There are two main ideas in this paper
  1. A semi-asynchronous parallel SDCA algorithm that guarantees strong (linear) convergence and scales almost linearly with respect to the number of cores on large and sparse datasets.
  2. A binary data loader that can serve random examples out-of-memory, off a compressed data file on disk. This allows us to train on very large datasets, with minimal memory usage, while achieving fast convergence rate (due to the pseudo shuffling). For smaller datasets, we even showed that this *out-of-memory* training approach can be even more efficient than standard in-memory training approaches [*].
Note that the second idea is not restricted to SDCA or even linear learning. In fact, we originally implemented this binary data loader for training large neural networks. However, it couples nicely with SDCA as the real strength of SDCA is on very large sparse datasets, for which the need for out-of-memory training arises.

See the full paper for more details :).

Side notes
[*] Cache efficiency is the key, as I mentioned in a previous blog post.

Tuesday, March 10, 2015

Metrics revisited

Machine learning researchers and practitioners often use one metric on the test set and optimize on a different metric when training on the train set.
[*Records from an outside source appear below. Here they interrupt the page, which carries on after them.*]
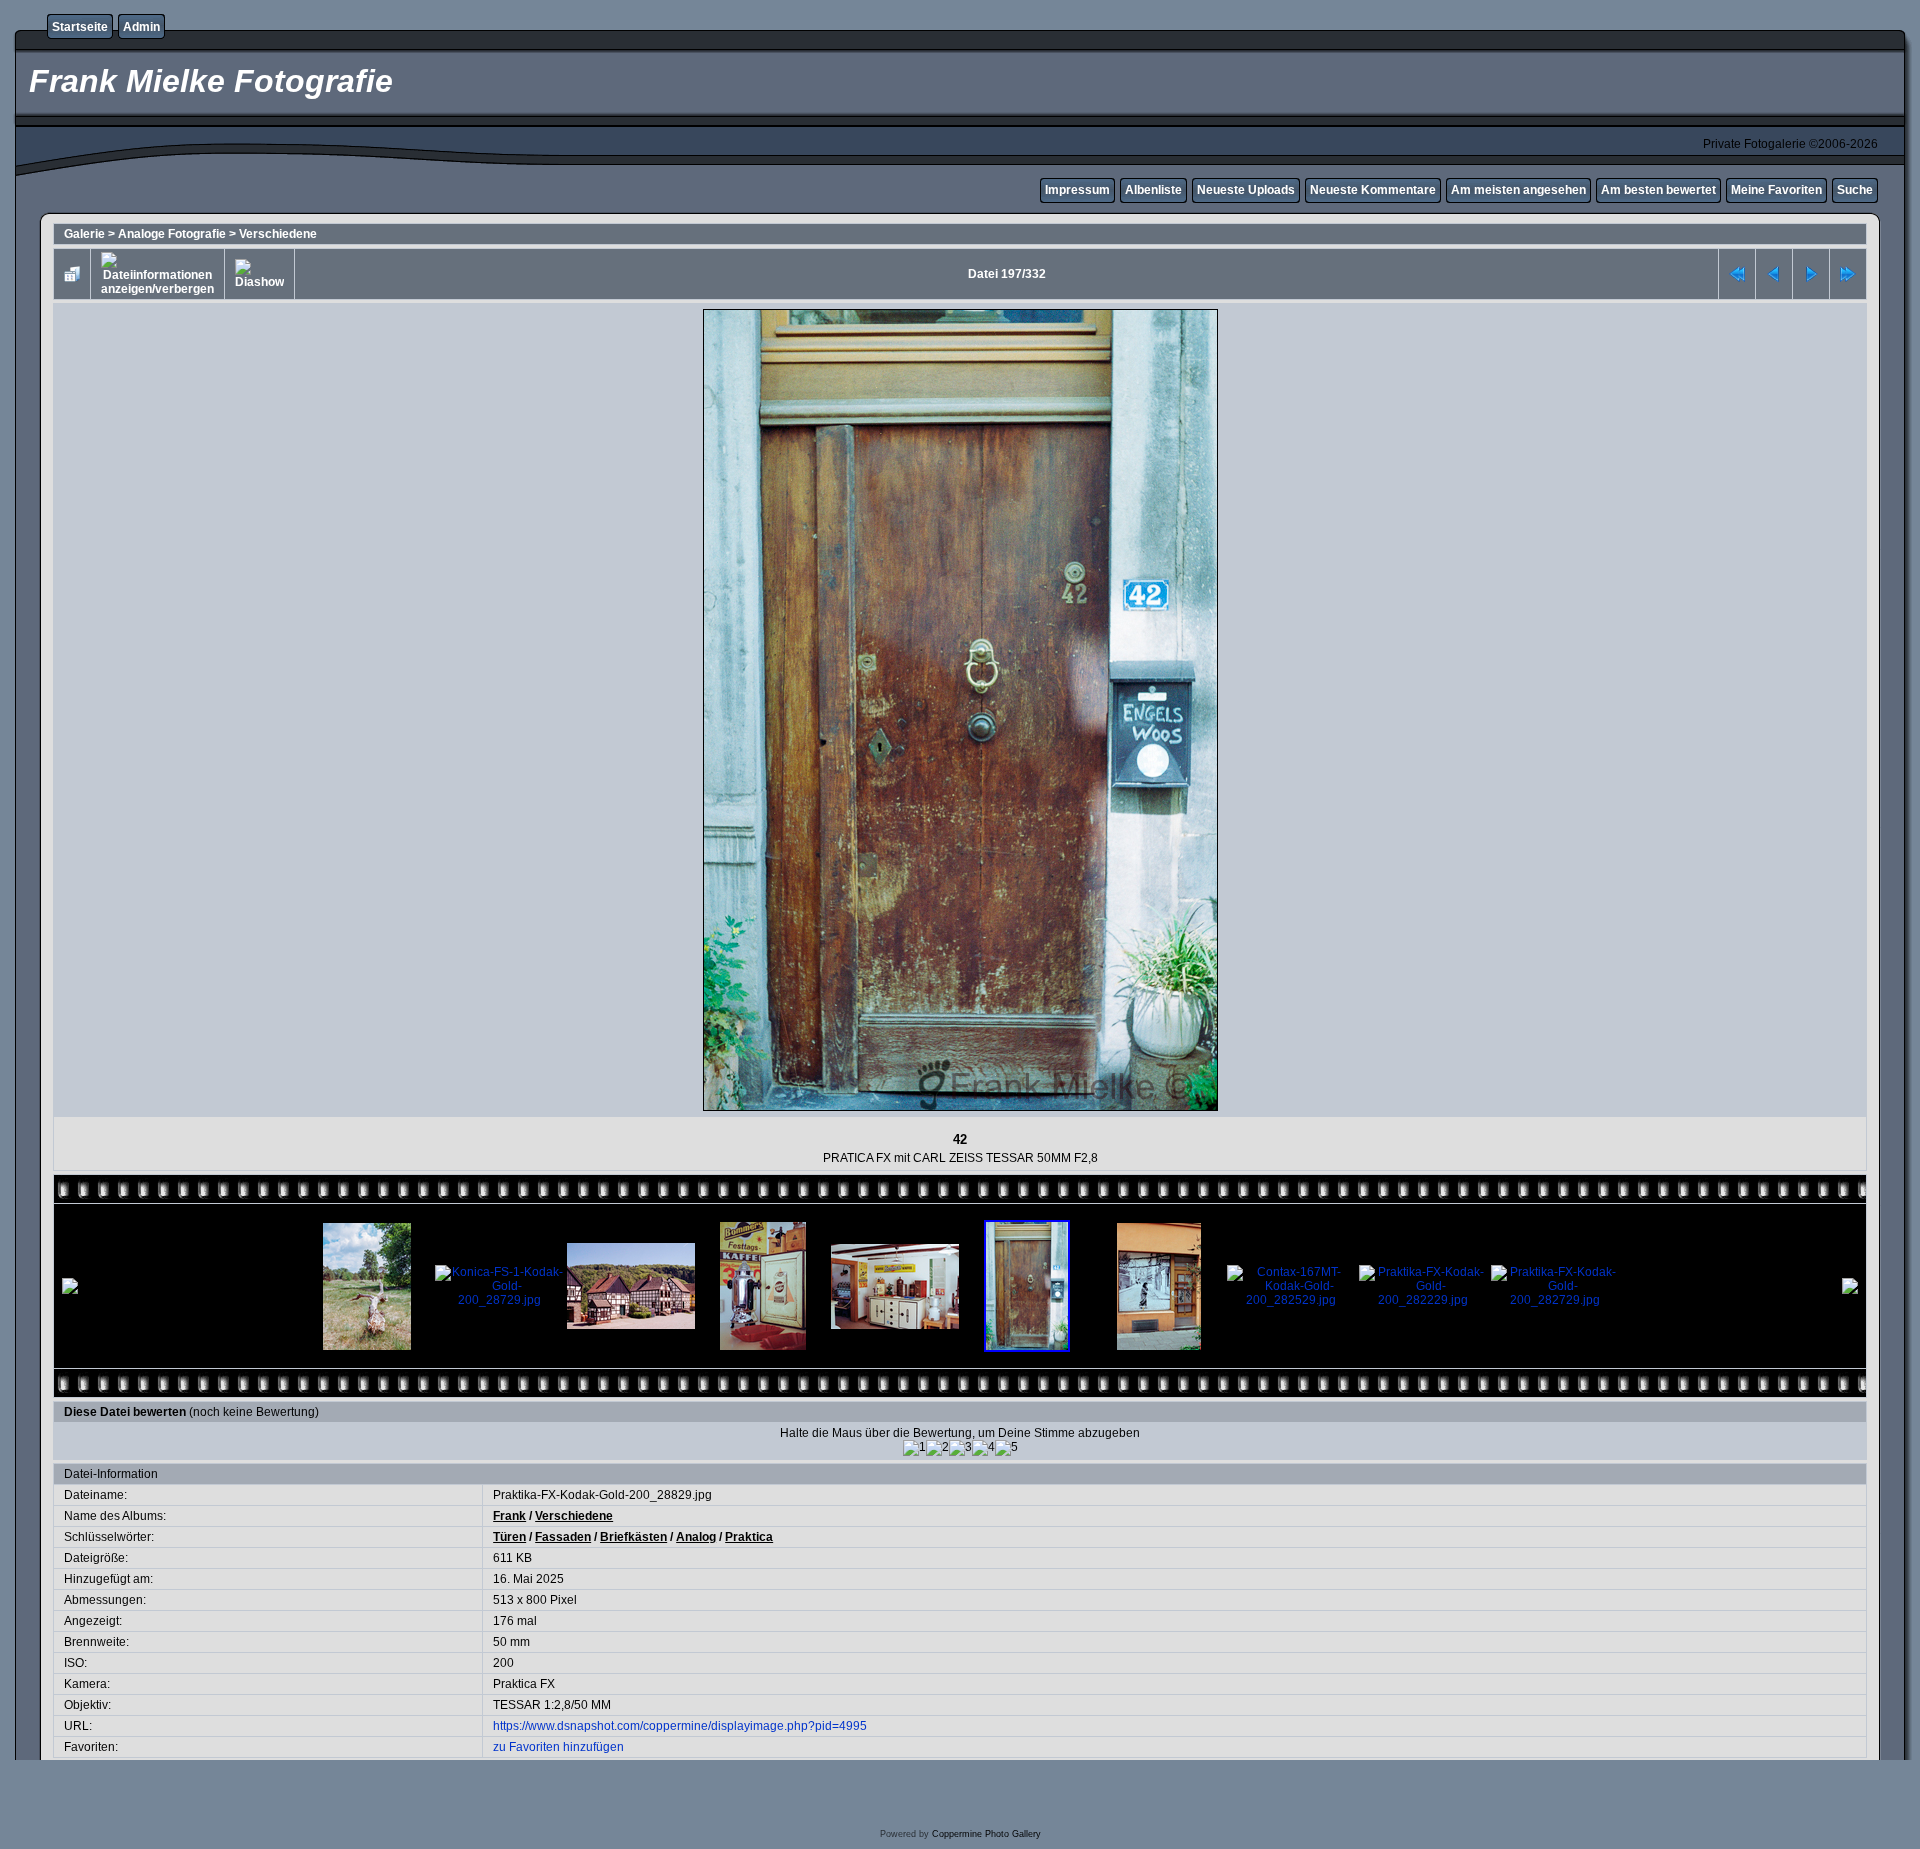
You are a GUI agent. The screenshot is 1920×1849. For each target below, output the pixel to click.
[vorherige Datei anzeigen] (1774, 274)
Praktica (749, 1537)
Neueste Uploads (1246, 190)
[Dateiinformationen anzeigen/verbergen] (157, 274)
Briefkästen (633, 1537)
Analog (696, 1537)
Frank (509, 1516)
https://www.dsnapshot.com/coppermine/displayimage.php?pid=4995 (680, 1726)
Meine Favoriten (1776, 190)
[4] (983, 1448)
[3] (960, 1448)
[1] (914, 1448)
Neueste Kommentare (1373, 190)
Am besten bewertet (1658, 190)
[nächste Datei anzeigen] (1811, 274)
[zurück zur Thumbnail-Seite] (72, 274)
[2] (937, 1448)
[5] (1006, 1448)
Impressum (1077, 190)
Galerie (84, 234)
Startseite (80, 27)
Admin (141, 27)
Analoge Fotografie (172, 234)
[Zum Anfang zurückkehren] (1737, 274)
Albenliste (1153, 190)
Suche (1855, 190)
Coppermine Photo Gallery (986, 1834)
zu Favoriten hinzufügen (558, 1747)
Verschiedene (278, 234)
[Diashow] (259, 274)
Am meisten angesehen (1518, 190)
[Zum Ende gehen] (1848, 274)
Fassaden (563, 1537)
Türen (509, 1537)
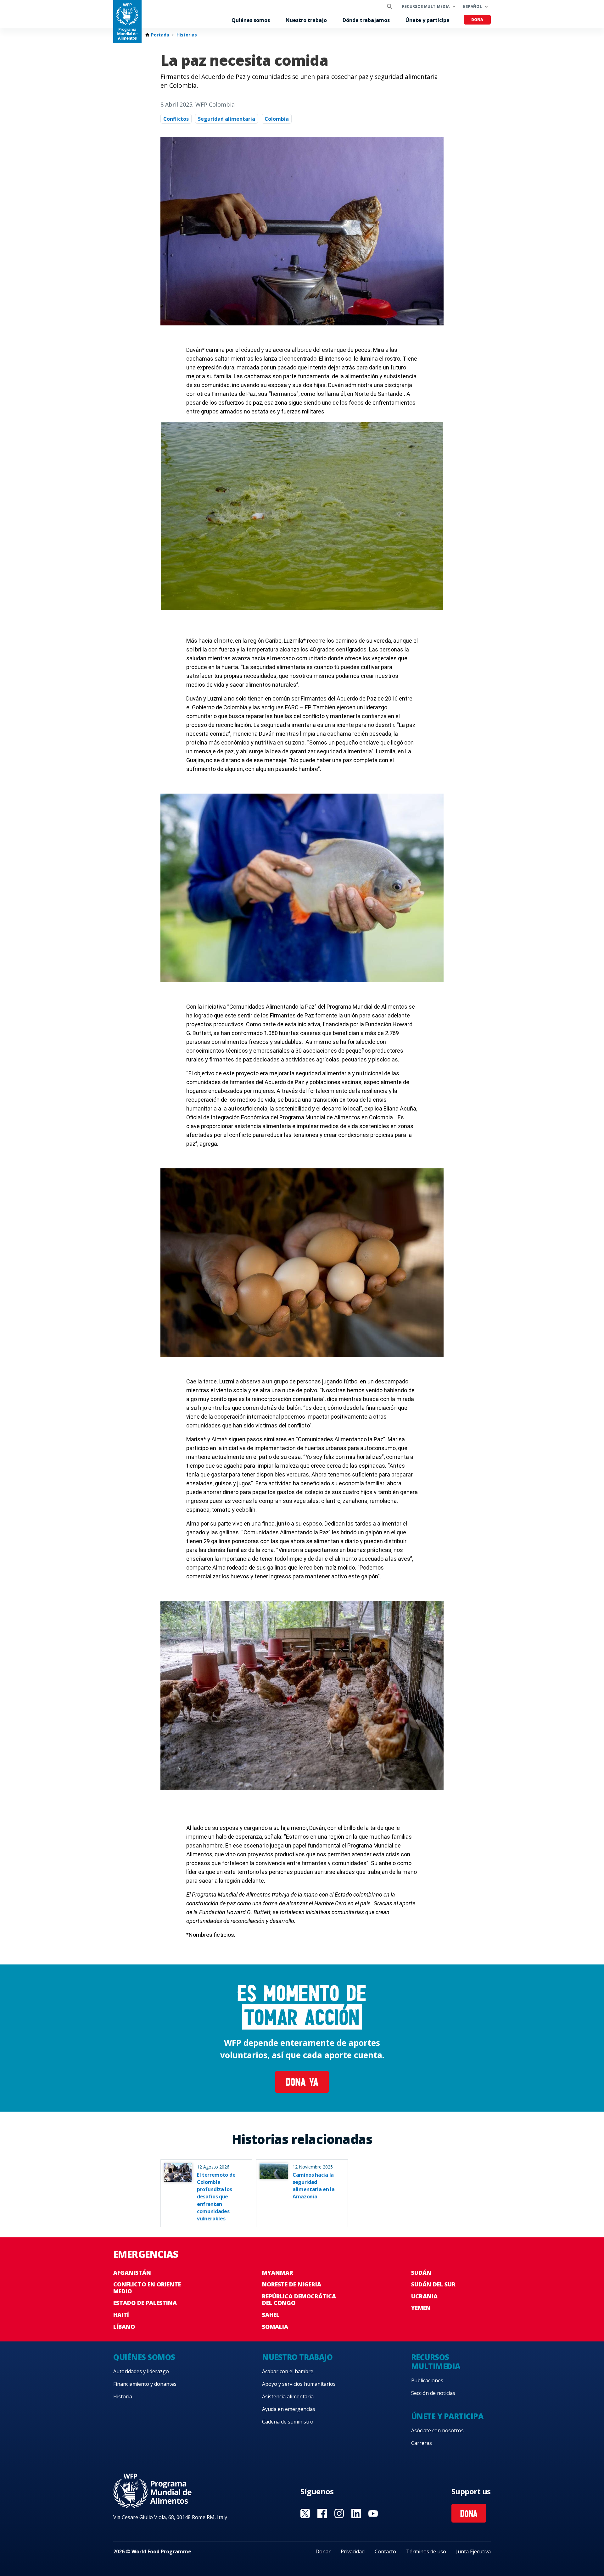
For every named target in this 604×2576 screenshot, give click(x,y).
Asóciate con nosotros (437, 2430)
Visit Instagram (339, 2513)
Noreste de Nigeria (291, 2284)
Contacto (385, 2551)
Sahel (270, 2314)
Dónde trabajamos (366, 20)
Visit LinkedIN (356, 2513)
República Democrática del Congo (299, 2299)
Consider the traditional binary classification problem, for instance. We typically use AUC on the test set for measuring the goodness of an algorithm while using another loss function, e.g. logistic loss or hinge loss, on the train set. 

Why is that? The common explanation is that AUC is not easily trainable. Computing AUC requires batch training as there's no concept as AUC per example. Even in batch training, we just don't use it as a loss function [1].

I want to ask a deeper question. Why is AUC a good metric in the first place? It's not the metric that business people care about. Why don't we use the true business loss, which can be factored into loss due to false positives and loss due to false negatives, for testing a machine learning algorithm; and even for training it?

The major reason that AUC is favored as a proxy for business loss is that it is independent of the classification threshold. Why are we scared of the threshold? Why do we need to set a threshold in order to use a classifier model? Isn't it anti machine-learning that humans have to manually set the threshold?

So I'd like to propose that we shouldn't consider threshold as a parameter to tune. Instead, make it another parameter to learn. Here are a few challenges when doing so
  • If we are using a linear model, this addition of threshold parameter will make the model nonlinear. In fact, we will no longer have linear models.
  • The threshold parameter needs to be within 0 and 1. We can relax this constraint by applying a logistic function on a parameterized threshold variable.
ML research has always been challenging. Adding another layer of complexity shouldn't be an issue. Not modeling the business problem directly is more of an issue to me.

Side notes
[1] Computing AUC is costly and computing the AUC function gradient is even costlier.